The export market needs to be reviewed, says Eric Ng. “India is an interesting market but it is not an open one. However, with negotiations, we can reach agreements. Another interesting market is that of special sugars. We need to produce more special sugars; this will add value to our industry.”
Suttyhudeo Tengur : “The end of the industry”
Suttyhudeo Tengur, president of the Association for the Protection of the Environment and of Consumers and also a key observer of the agricultural sector, confides that the end of the quota for beetroot sugar producers in Europe as from this month is a severe blow to ACP sugar producers, and Mauritius being the main player in this group, will suffer a lot. “The end of the Sugar Protocol was not enough a blow on our head. The sugar prices have fallen drastically and will fall more in the coming years as beetroot sugar producers flood the EU sugar market. How can farmers cope with no profit on their plantations after toiling for a whole year?”
He further adds that “things are getting worse with climate change. On the one hand, prices are declining and on the other, production also. This year, we’ll be short of about 30,000 tons, as compared to last year’s production. We are going towards the end of this industry, though I personally feel something should be done about it because sugar cane is a multi-functional plant that not only gives us sugar but renewable energy, ethanol, molasses, and it also protects the environment.”
Arvind Nilmadhub : “Maybe a blessing in disguise”
Economist Arvind Nilmadhub told News on Sunday that the abolishing of quotas is not the end of the world. “We must see this as an opportunity to reinvent ourselves, to diversify our markets, our activities and to see how we can innovate. If we continue to operate under protective nets, we will never leave our comfort zone. We must face a shock in order to review our situation. Look at Singapore, they did not have sugarcane so they built up other economic sectors. If sugar has made its time, something else will come, we should not feel desperate. Even in the agricultural sector, there are excellent opportunities in many segments that remain untapped.”
Trilock Ujoodha : “The sugar industry can disappear”

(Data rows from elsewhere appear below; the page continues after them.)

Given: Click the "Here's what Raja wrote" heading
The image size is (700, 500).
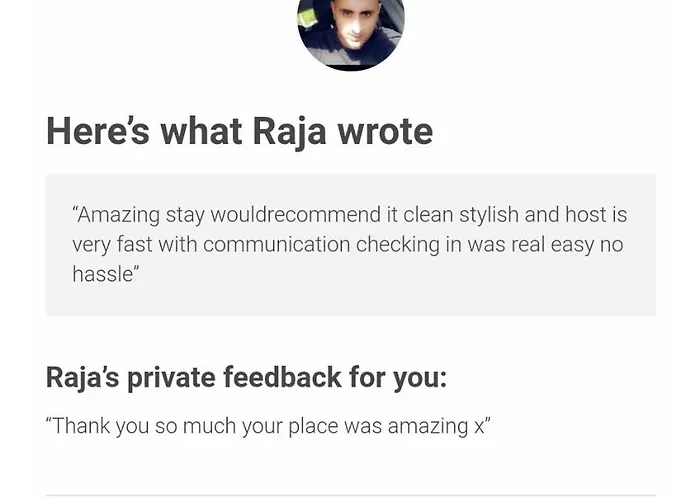Looking at the screenshot, I should point(239,131).
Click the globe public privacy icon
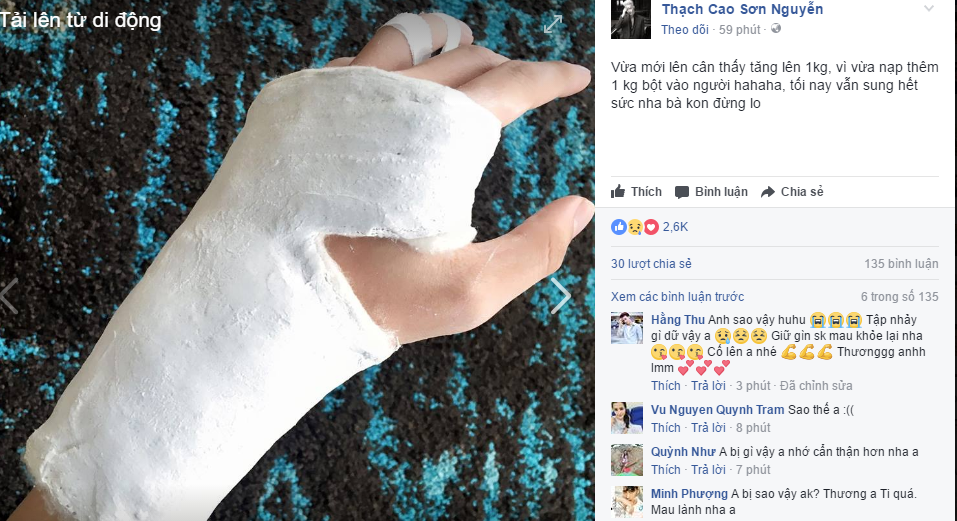The height and width of the screenshot is (521, 957). click(776, 29)
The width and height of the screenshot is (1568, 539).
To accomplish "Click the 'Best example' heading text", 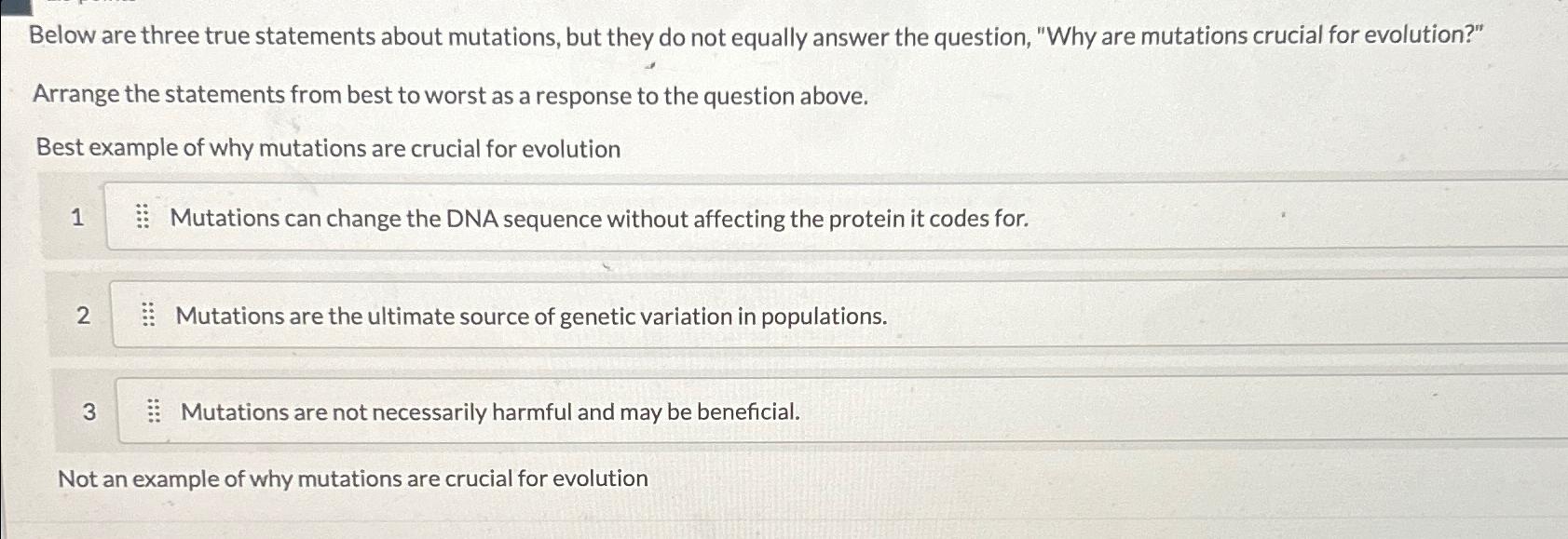I will click(327, 148).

Trilock Ujoodha, 58, is the president of Sugar Cane Metayers and Small Planters Association. He is the 3rd generation of his family to work as a sugar cane planter. After so many years of hard work, today he is disappointed to see this industry in such a state. He sees no succession after him. He has been planting sugar cane on eight acres of land. “I have been in this industry all my life. It is my livelihood. I am bringing up my two children through this activity. But now it has become difficult. I have to work as general worker or labourer to be able to feed my family.”
He cannot understand why the authority has delayed in taking actions when they were fully aware of the situation. “Authorities have known about the abolishment of the quotas for a long time. When we approached the deadline, they were reacting out of despair. If they would have invested massively earlier, our sugar industry would have seen better days. It is very difficult for small planters to survive,” he explains.
For him, the sugar industry would have had a better future. “In the production of sugar, nothing goes waste. From its bagasse to molasses, everything can be used and are profitable. Unfortunately, small planters have never been consulted before. We could have brought forward ideas as we have been expanding in this field. We have more knowledge than most of the advisors on various boards.”
According to him, the sugar industry can disappear if immediate measures are not taken. “There will be no succession if the industry runs losses. The young generation will not agree to take over an industry which is not profitable. It is time to exploit other markets. We have very good quality of sugar. We cannot be dependent only on Europe. Why open an office only in Europe? Why not enter the African countries?”